*Arbeitsauftrag 1*
Welches Fahrzeug raste laut dem Zeitungsartikel über den rechten Aufmarsch in Charlottesville in die Menschenmenge?
*Arbeitsauftrag 2*
Führen Sie den Zeitungsartikel über den rechten Aufmarsch in Charlottesville im Anschluss an seinen letzten Satz weiter.

*Ausgewählter Auszug*
════
Schwäbische Zeitung (Leutkirch / Isny / Bad Wurzach)
Brutale Gewalt bei rechtem Aufmarsch in Virginia
Eine Tote und 19 Verletzte bei Zusammenstößen – US-Präsident Trump nennt die Schuldigen nicht beim Namen
CHARLOTTESVILLE - Bei einem Aufmarsch rechtsextremer Gruppen in den USA ist es zu tödlicher Gewalt gekommen: Ein Autofahrer raste am Samstag in Charlottesville im Bundesstaat Virginia in eine Gruppe von Demonstranten – eine Frau wurde getötet und 19 Menschen verletzt. Heftige Kritik gab es an US-Präsident Donald Trump, der die Gewalt verurteilte, eine klare Schuldzuweisung an die Rechtsextremen aber vermied.
Als es vorbei ist, steht Jackie Webber um Fassung ringend in der Fußgängerzone von Charlottesville. Die Universitätsstadt versteht sich als eine liberale Insel in der eher konservativen Mitte Virginias. Am Samstag aber blickt die Psychotherapeutin Jackie Webber ratlos auf eine Doppelreihe Nationalgardisten, Plastikschilde vor den Gesichtern, die den Schauplatz eines Verbrechens abriegeln.
Nach einer abgebrochenen Kundgebung rechter Fanatiker sind zwei Stunden vergangen, als ein grauer Dodge Challenger in eine Menschenmenge rast. Menschenrechtler und Kirchenleute ziehen jubelnd durch Charlottesville, um zu feiern, was sich wie ein Sieg gegen die Neonazis anfühlt. „Whose Streets? Our Streets!“(„Wessen Straßen? Unsere Straßen!“), schallt es durch die Stadt. Auf Videos, aufgenommen mit Handykameras, ist teils nur schemenhaft zu erkennen, was sich in diesen Minuten in einer schmalen Straße abspielt.
════
*Bereitgestellte Daten*

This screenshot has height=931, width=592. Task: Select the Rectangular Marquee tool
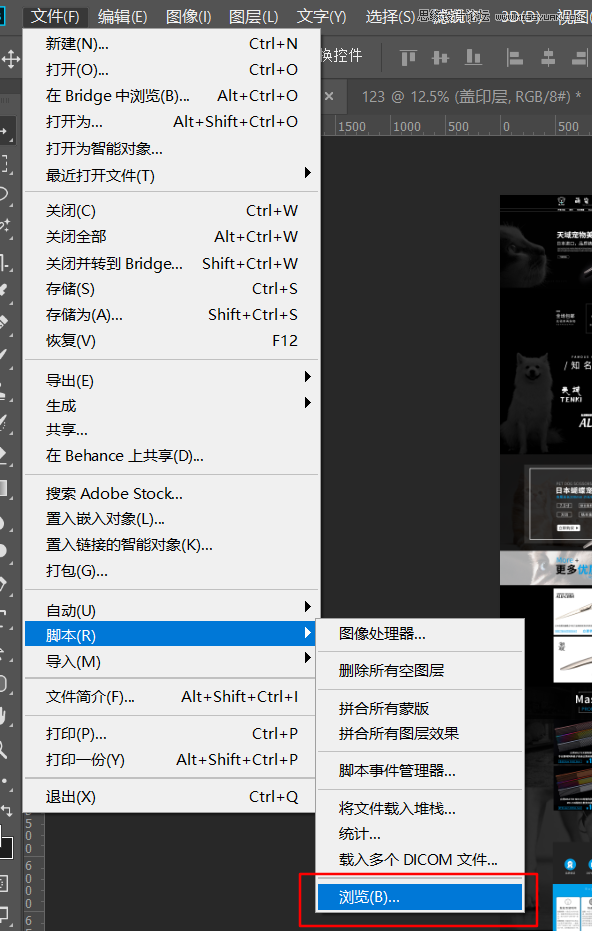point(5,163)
════
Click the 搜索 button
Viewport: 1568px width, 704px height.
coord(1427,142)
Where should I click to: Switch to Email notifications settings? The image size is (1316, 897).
════
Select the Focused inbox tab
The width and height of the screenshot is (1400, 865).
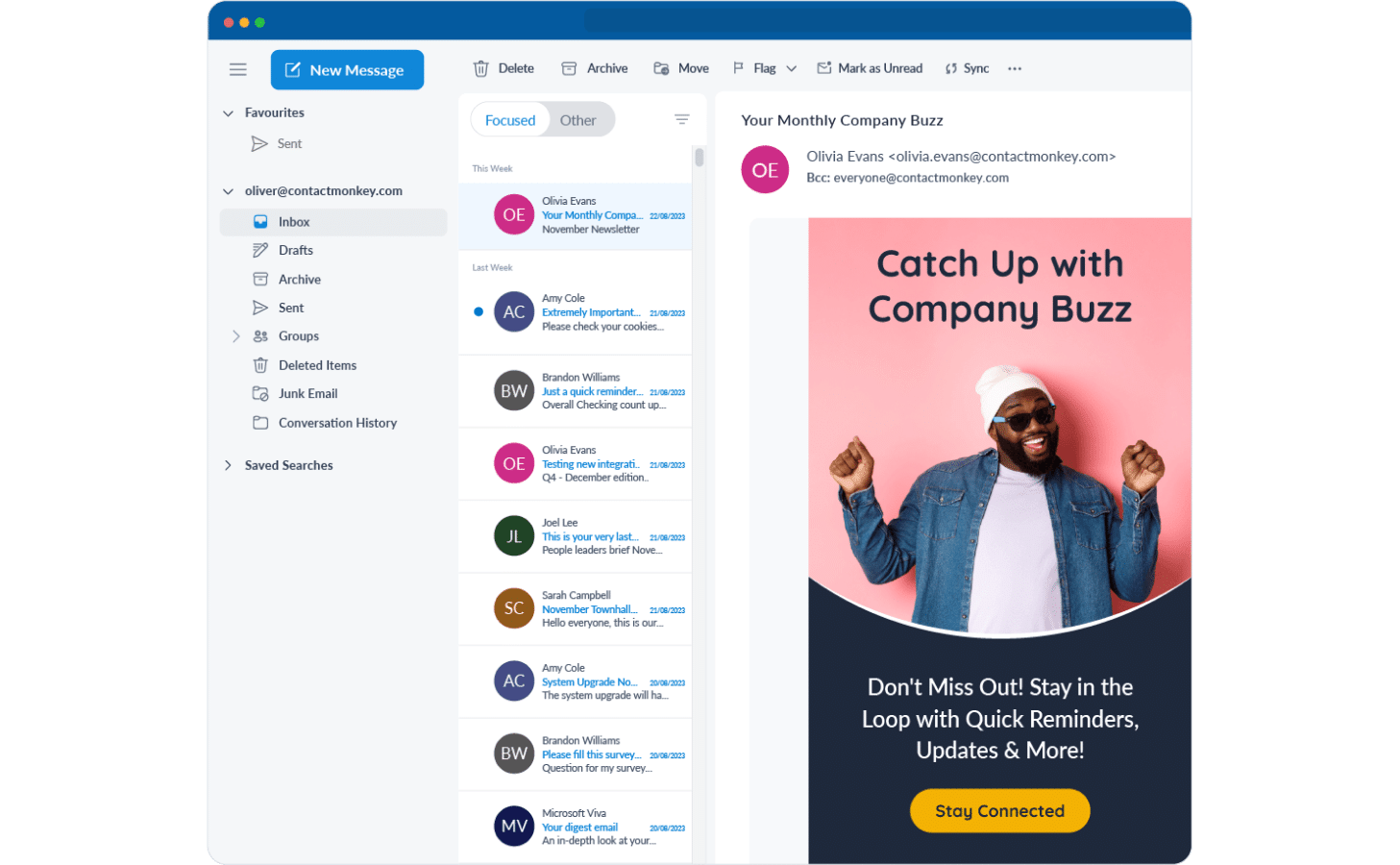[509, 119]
════
*Endgültige Antwort 1*
Ein grauer Dodge Challenger.

*Endgültige Antwort 2*
„Ich sah nur diese Schuhe“
Man sieht die Umrisse eines Autos. Körper, die durch die Luft geschleudert werden. Als Nächstes sieht man, wie der Dodge im Rückwärtsgang in die andere Richtung fährt. Eine 32Jährige stirbt. George Halliday, ein 20-Jähriger, der in der Nähe war, erinnert sich an die Schuhe, die auf dem Pflaster lagen. „Nach zwei Sekunden war alles vorbei. Und ich sah nur diese Schuhe.“
Am Abend gibt die Polizei bekannt, wer am Lenkrad des Sportwagens saß: James Alex Fields, 20 Jahre alt, aus einer Kleinstadt in Ohio. Die Tatsache, dass die Rassisten das Weite suchen mussten, bevor sie ihre Reden halten konnten, könnte ihn dazu bewogen haben, auf Rache zu sinnen.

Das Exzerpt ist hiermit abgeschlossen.